Recent additions to Android 4.4.1 uncovered by CyanogenMod developer Koushik Dutta show new mirroring APIs being added soon.
The APIs would let apps capture video output and potentially push them to the Chromecast and, hypothetically, Apple TV and Miracast devices.
The addition of new permissions for capturing both normal and “secure” video output was noted by Koushik Dutta, whose work includes the AllCast (née AirCast) app we previously highlighted that lets your Android phone or tablet stream local video to a number of devices.
“Not for use by third-party applications.”
Unfortunately, the mirroring APIs are locked down for now, which means it’s all but certain that any apps that come from Google or its content partners will feature exclusive support for the Chromecast.
But why exactly? Dutta notes that Android already prevents “secure” and DRM-laden content from being mirrored if only the non-secure “CAPTURE_VIDEO_OUTPUT” permission is held – a permission Dutta argues could have been exposed to the public whilst leaving the “CAPTURE_SECURE_VIDEO_OUTPUT” permission for “trusted” partners only. This could give content providers peace of mind whilst letting the wider development community work with mirroring too.

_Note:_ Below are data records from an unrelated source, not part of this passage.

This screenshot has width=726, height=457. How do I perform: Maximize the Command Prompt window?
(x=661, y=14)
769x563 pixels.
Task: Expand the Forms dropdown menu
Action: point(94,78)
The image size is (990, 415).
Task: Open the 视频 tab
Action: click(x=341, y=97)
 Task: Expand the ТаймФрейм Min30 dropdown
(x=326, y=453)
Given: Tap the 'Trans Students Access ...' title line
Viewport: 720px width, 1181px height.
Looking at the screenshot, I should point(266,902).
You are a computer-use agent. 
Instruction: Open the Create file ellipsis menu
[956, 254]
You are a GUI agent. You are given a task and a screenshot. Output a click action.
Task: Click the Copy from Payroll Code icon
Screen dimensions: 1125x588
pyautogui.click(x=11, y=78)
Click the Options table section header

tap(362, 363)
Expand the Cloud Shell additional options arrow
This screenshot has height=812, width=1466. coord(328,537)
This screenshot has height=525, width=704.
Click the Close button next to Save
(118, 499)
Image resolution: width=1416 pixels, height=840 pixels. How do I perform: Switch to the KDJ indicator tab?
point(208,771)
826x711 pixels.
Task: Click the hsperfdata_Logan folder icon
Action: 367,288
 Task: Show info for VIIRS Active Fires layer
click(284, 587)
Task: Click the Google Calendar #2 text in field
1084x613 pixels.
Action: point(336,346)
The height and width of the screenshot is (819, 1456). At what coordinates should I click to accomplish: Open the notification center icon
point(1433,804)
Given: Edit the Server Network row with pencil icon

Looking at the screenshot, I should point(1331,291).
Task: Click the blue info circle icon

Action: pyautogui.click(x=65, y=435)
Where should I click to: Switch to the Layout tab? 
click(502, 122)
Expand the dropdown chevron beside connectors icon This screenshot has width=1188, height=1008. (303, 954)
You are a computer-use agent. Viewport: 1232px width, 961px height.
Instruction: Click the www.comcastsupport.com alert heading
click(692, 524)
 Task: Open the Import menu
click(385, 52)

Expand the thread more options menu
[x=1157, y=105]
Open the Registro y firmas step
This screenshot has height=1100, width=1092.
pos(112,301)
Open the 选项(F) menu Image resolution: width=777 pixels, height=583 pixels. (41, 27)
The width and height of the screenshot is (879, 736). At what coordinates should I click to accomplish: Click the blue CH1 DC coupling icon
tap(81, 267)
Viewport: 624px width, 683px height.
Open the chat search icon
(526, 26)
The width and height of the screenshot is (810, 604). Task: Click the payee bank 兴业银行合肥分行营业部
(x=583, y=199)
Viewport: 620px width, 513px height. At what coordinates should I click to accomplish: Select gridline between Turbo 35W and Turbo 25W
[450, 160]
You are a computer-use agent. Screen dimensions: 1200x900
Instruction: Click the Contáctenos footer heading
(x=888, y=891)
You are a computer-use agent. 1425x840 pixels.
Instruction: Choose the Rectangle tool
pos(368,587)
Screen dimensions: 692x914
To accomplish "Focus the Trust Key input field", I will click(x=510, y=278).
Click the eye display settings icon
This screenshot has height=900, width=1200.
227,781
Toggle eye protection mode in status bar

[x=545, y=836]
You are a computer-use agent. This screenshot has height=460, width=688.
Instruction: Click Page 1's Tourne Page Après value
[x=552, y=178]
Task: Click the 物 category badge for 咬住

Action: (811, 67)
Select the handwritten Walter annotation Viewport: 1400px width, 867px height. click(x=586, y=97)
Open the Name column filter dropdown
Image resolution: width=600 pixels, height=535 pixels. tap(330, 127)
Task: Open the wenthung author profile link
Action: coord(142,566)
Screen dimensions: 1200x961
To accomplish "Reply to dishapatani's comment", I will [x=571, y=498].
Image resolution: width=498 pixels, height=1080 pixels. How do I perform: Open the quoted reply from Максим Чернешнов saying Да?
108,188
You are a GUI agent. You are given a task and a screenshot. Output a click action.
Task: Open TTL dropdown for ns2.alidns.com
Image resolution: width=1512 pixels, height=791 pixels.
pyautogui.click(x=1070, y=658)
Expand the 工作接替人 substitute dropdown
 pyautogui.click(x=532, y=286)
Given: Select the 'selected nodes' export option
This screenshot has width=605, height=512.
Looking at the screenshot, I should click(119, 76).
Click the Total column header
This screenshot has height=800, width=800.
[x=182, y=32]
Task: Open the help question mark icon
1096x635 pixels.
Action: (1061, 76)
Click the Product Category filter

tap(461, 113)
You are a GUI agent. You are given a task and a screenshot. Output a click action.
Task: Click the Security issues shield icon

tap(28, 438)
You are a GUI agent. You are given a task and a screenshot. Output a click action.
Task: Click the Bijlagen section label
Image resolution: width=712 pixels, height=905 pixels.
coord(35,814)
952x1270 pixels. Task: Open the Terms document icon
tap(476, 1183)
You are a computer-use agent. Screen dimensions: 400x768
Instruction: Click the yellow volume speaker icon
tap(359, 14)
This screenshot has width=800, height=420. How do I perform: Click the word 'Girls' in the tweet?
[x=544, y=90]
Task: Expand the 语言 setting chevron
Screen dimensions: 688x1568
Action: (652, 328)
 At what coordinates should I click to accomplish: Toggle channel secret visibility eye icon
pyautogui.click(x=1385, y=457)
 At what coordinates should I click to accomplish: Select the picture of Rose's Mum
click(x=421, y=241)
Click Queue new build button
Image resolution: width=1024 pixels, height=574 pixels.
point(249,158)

But limiting Chromecast APIs isn’t anything new. Though a preview Chromecast SDK is available online and developers can request whitelisting for testing a device, Google have kept development a rather exclusive affair between itself and the content providers slowly trickling into the minuscule ecosystem.
Hope from CyanogenMod
But never fear!
With CyanogenMod 11 (i.e., KitKat) nightlies starting to make their way to devices, users of the popular Android distribution will have mirroring functionality available for AirPlay devices – e.g., Apple TV.
A new option in Settings > Display & lights called Cast screen lists any nearby AirPlay devices, and beta APKs provided by Dutta include both general screen recording (which you can stream to a number of supported devices via AllPlay) and direct AirPlay mirroring.
Though the Screencasting/AirPlay app was available for CM 10.2 (i.e., 4.3 Jelly Bean), the APIs have changed significantly enough to require CM 11 going forward.
Nonetheless, this is a significant development considering the hurdles for third-party app developers who see great potential in the Chromecast. Though Android mirroring for Google’s affordable content streaming device may be a ways off, much of CyanogenMod’s KitKat work – and, indeed, Google’s upcoming 4.4.1 update – is already up to the task.